Suspending portions of California’s open meeting law means cities could hold off on things like posting agendas prior to meetings or announcing decisions made in closed session but San Mateo County officials plan to continue offering that information to the public.
In a move to help close the budget gap, California legislators opted to suspend some requirements under the Brown Act. Under the law, counties, cities, school districts and other local agencies must post agendas for meetings and disclose decisions made in closed session. A state mandate allows for those agencies to be reimbursed for the work done. Cutting the funding for the mandate has some arguing the legal requirements also go away. But in San Mateo County, local officials plan to continue the transparent practices. In addition, most report not getting reimbursement for meeting the mandate for many years.

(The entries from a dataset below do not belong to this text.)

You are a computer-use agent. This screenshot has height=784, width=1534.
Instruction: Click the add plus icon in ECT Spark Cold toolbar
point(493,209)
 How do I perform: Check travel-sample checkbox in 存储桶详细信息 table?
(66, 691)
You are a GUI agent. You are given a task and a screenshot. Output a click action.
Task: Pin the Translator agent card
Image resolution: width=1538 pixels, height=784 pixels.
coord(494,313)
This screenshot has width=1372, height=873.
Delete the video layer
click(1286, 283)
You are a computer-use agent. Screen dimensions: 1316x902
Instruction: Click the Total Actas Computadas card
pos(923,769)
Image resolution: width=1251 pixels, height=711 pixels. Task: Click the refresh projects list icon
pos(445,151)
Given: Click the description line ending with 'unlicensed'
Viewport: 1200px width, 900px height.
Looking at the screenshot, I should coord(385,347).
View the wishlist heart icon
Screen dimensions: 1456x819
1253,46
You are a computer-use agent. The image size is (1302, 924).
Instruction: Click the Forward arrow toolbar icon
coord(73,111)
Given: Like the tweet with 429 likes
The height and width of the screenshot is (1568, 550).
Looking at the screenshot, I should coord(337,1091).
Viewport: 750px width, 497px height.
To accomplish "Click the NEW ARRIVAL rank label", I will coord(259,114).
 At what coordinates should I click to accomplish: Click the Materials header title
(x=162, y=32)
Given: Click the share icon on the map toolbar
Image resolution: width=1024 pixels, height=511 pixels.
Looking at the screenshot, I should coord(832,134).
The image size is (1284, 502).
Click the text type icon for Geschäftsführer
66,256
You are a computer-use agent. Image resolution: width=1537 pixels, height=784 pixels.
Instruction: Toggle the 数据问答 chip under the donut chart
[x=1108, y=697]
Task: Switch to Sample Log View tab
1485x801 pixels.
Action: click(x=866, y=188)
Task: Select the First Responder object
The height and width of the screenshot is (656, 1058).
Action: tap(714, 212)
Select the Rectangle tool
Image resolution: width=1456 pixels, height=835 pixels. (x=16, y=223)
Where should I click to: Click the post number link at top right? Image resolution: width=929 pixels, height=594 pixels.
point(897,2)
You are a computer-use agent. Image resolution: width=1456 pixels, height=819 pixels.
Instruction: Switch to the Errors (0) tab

For example, San Mateo County is owed about $623,551 from the state for meeting the open meeting law requirements, according to county Budget Director Jim Saco.
"When Governor Brown recently decided to stop reimbursing local government agencies for the costs of enforcing the Brown Act, he did not rescind the Brown Act itself – he just made it an ‘unfunded mandate,’” said county Supervisor Don Horsley. "It’s a shame that California’s budget is in such a shambles that this is how the governor is going to save an additional $95 million, which he says will be reinstated should his proposed tax initiative be approved in November.”
Despite that, Horsley said the county will continue to provide public notices. Local cities — South San Francisco, San Bruno, Millbrae, Burlingame, San Mateo, Foster City, Belmont, San Carlos, Half Moon Bay and Redwood City — also confirmed that the practices of making such information available would not change.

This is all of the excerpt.